En los pisos de toda la casa había huellas de que la jubilada había sido arrastrada por los delincuentes hasta el baño, adonde la dejaron tirada.
Los asaltantes se llevaron dinero, un televisor 32 pulgadas, la alianza de oro que había pertenecido a su esposo y un teléfono celular.
Tras el feroz ataque, la mujer fue trasladada al Hospital Central de Reconquista, con fractura de cráneo y hematomas en distintas partes del cuerpo. Resistió hasta el viernes a la madrugada.
El ex yerno de Dolores, al notar que no respondía a los llamados telefónicos, se acercó hasta la casa alrededor de las 13 del domingo 9. Fue entonces que se topó con el horror: la mujer no respondía, sangraba y tenía el cuerpo muy golpeado.
DOS DETENIDOS
La Policía actuó tras el hecho y detuvo a dos jóvenes. El principal sospechoso es Isaías Natanael Gómez (22), quien dijo ser changarín ante el fiscal Aldo Gerosa y se cree que fue el autor material. Lo acusan de "homicidio agravado con alevosía", que prevé una pena de prisión perpetua.
El otro detenido es Héctor Ramón Ríos (27), el joven que le habría comprado el televisor robado a Gómez, quien fue acusado de "encubrimiento agravado", en la causa donde interviene el juez Gonzalo Basualdo.

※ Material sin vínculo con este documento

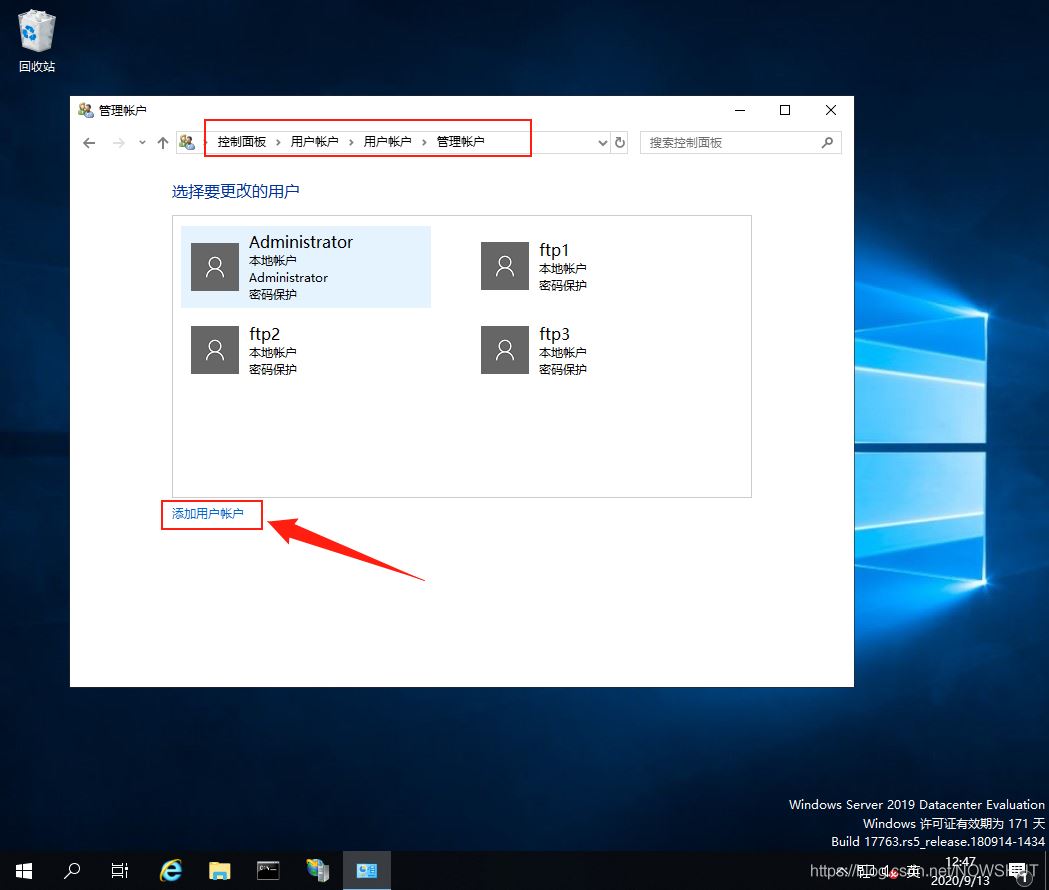Click the 添加用户帐户 link
This screenshot has width=1049, height=890.
(x=207, y=514)
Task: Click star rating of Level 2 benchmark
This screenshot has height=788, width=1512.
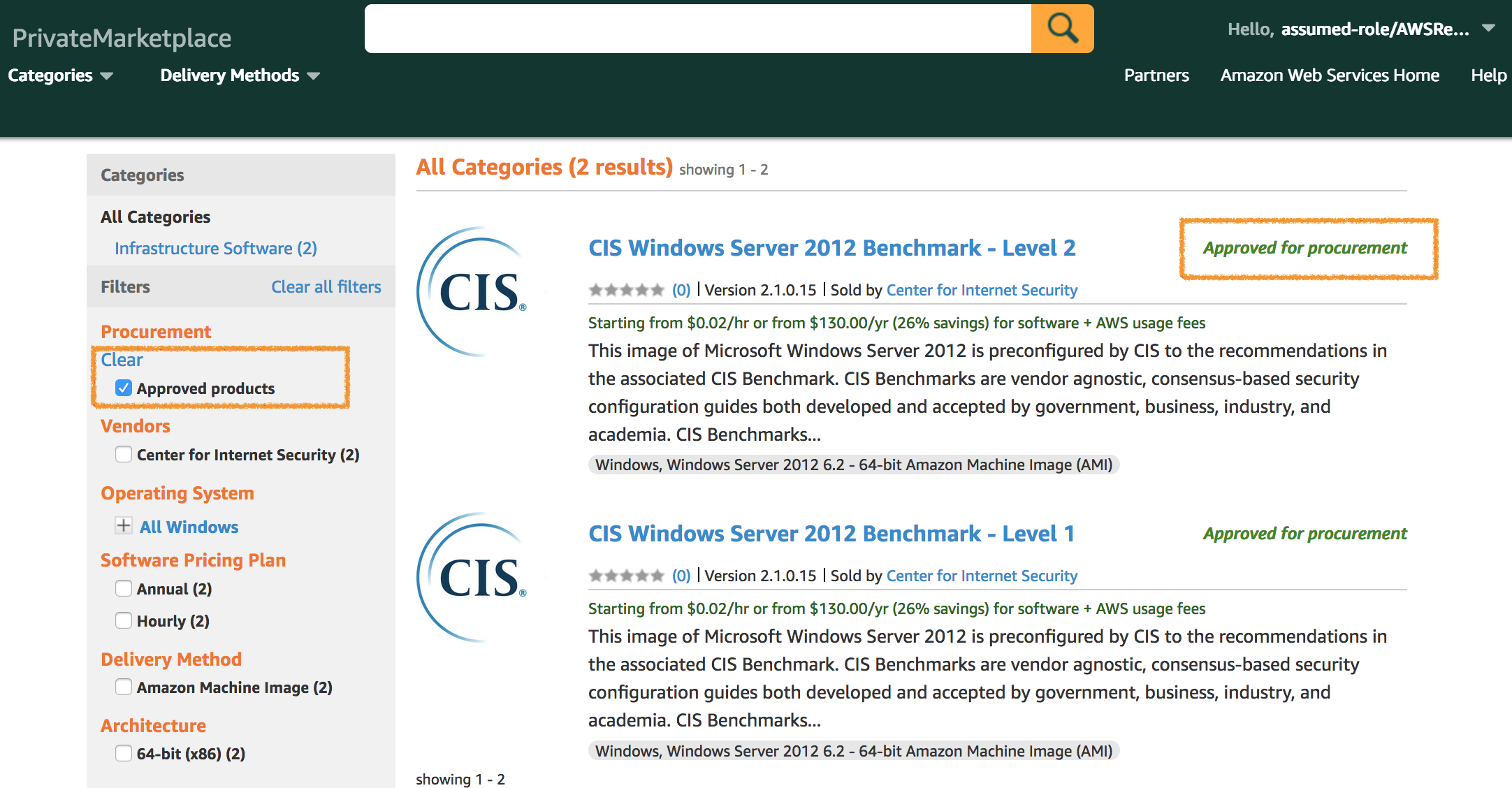Action: pyautogui.click(x=625, y=290)
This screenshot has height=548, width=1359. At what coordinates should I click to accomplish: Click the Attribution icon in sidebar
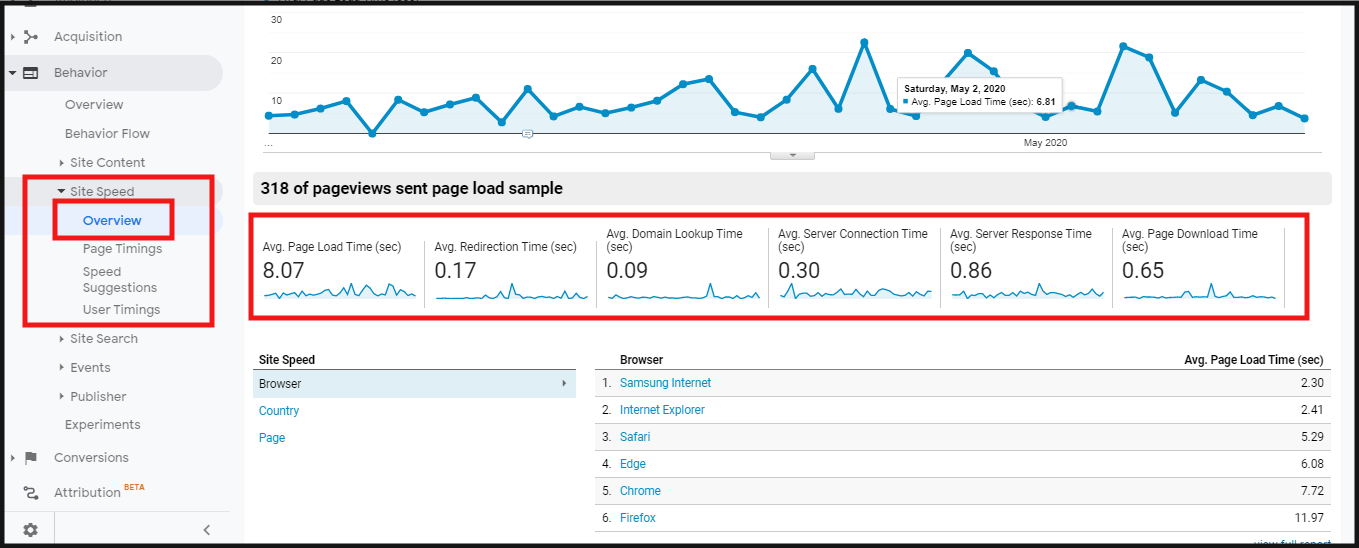[31, 492]
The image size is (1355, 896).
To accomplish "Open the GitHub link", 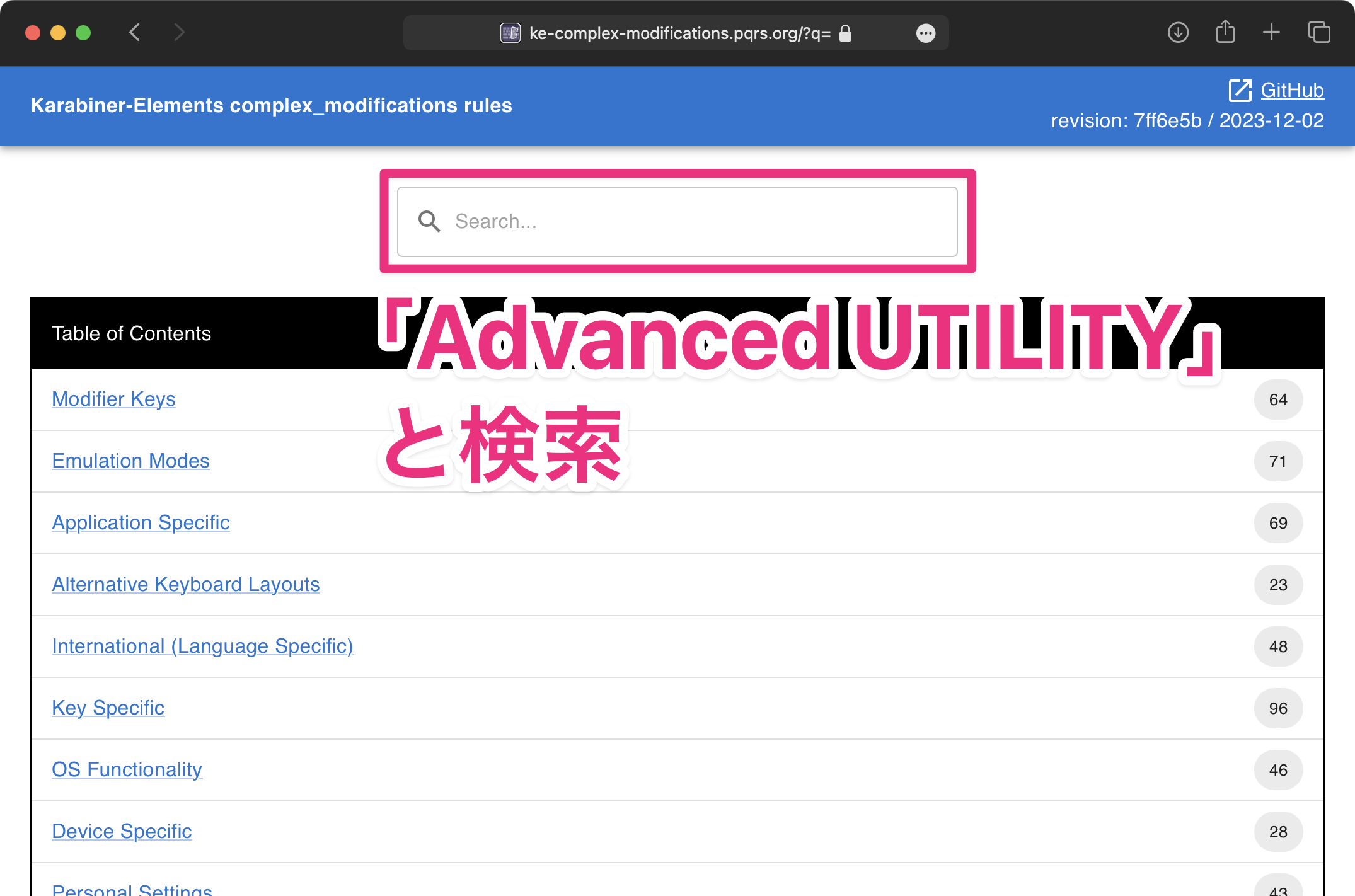I will coord(1292,90).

El magistrado aseguró que "está suficientemente probado con la evidencia que se recolectó que Gómez es el autor del hecho". Además, contó que el sospechoso "presenta lesiones en los puños, compatibles con los golpes, y presenta lesiones en el cuello, compatibles con la defensa de la víctima". Y se constató que fue "quien sustrajo y entregó a terceros elementos que eran de la víctima".
"No bien cometió el delito, sustrajo las cosas y trató de ocultarlas, sabía perfectamente de la gravedad de lo acontecido. Hay gente que cree por decir que (un delincuente) tiene hijos menores o a cargo, o porque tiene adicción al alcohol a alguna otra droga, ya es como una carta blanca para hacer cualquier daño, y no es así", expresó Basualdo a los medios locales.
Además, admitió sobre la víctima que se trata de "personas vulnerables, propensas a caer en estos engaños, lo que es muy difícil de prevenir". Y señaló que Gómez, "con el ataque, la golpiza y el abandono de la víctima en las condiciones en las que la dejó, mostró un gran desprecio por la vida humana".
DOLOR INFINITO
"No quisiera que nadie pase lo que estamos pasando nosotros, nunca pensé que estaríamos en este lugar. Isaías Gómez, me cagaste la vida, la posibilidad de pasar las fiestas con mi vieja, soy la única hija. Creo que ni siquiera se le puede decir animal. Quiero la máxima pena", planteó la hija de Dolores.
En declaraciones al portal Reconquista Hoy, la mujer cuestionó que el sospechoso haya manifestado, a través de su defensor oficial, su temor a ser trasladado a un instituto penitenciario de la provincia.
"Es un cobarde, no encuentro la palabra. Teme por su seguridad y su vida, ¿y mi mamá, a la que no le dio ninguna chance?”, se preguntó.
A su vez, Edgardo Peralta (49), ex yerno de la víctima, reclamó justicia y advirtió: "No deben haber más Dolores Encina en Reconquista, porque fue un crimen aberrante".